___ Document extract

Let Go

Right up there orn Yours Truly’s list orf most despised Yankisms, “LET GO” screams trying to toadie wit de yoot and merely makes faceless HR (Human Resources) cunts feel better, not the poor cunt that has just been given the old Push.
“Honey I’m home late and pissed and have drunk the remains of our savings away. Time for you to go work the streets again. Don’t cry old soldier, it’s an end to being stuck indoors all day. No not because I have been sacked, absolutely not, they have “let me go”. Be positive, little smile my love. I’ll give Bright House a call and they can take away the furniture and I’ll wear a head-guard, mouth-guard and groin protector when Nigerian Nige calls for the rent”. Sorted.

“Let Go”? It’s SACKED You Cunts. YT has expertise having been Sacked, Canned, Dismissed, made Redundant or otherwise Fired from every job I have ever had. In short YT has been given Notice, the Bum’s Rush, the Boot and the old Heave Ho. Keep me P45 on a piece orf elastic. Hence YT has made his way as an Independent Executive, an Entrepreneur, a Consultant and latterly as a Producer orf Entertainments Artistic (know me knockers from me knackers). Less likely to sack meself.

______
___ Raw records

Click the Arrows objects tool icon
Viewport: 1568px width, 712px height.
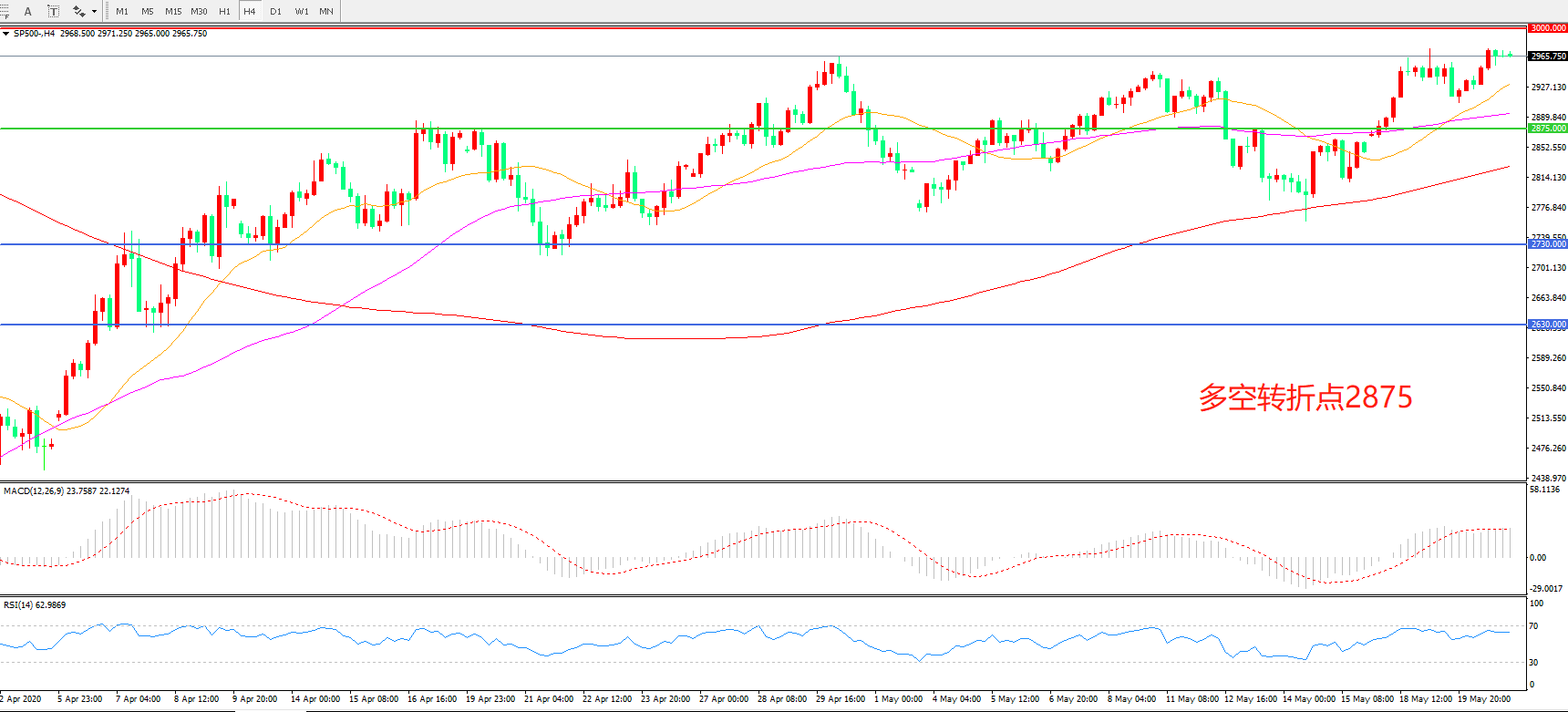click(x=79, y=11)
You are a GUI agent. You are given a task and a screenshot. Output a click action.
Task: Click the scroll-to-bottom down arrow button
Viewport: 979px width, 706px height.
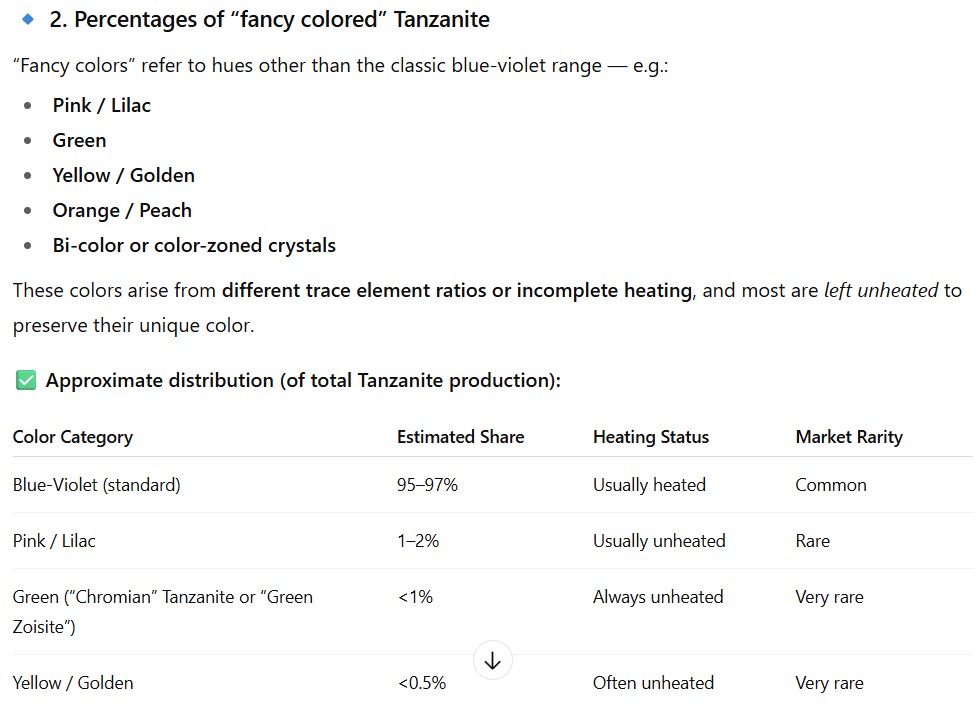[492, 660]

______

* **Tasks for this exercise**:
**A.** Answer these questions from the piece on the phrase "Let Go":
(i) According to the text, what does HR stand for?
(ii) In the imagined homecoming speech, which company will the speaker call to take away the furniture?
(iii) What document does YT say he keeps on a piece of elastic?
**B.** Using the piece on the phrase "Let Go", decide whether each statement agrees with the text. Answer yes or no and quote the words that decide it.
(i) YT says he has been fired from every job he has ever had.
(ii) In the imagined homecoming speech, the speaker admits he has been sacked.
(iii) The speaker plans to wear a head-guard when Nigerian Nige calls for the rent.

* **Results of the tasks**:
**A.**
(i) Human Resources
(ii) Bright House
(iii) His P45

**B.**
(i) Yes. "YT has expertise having been Sacked, Canned, Dismissed, made Redundant or otherwise Fired from every job I have ever had."
(ii) No. "No not because I have been sacked, absolutely not, they have “let me go”."
(iii) Yes. "I’ll wear a head-guard, mouth-guard and groin protector when Nigerian Nige calls for the rent"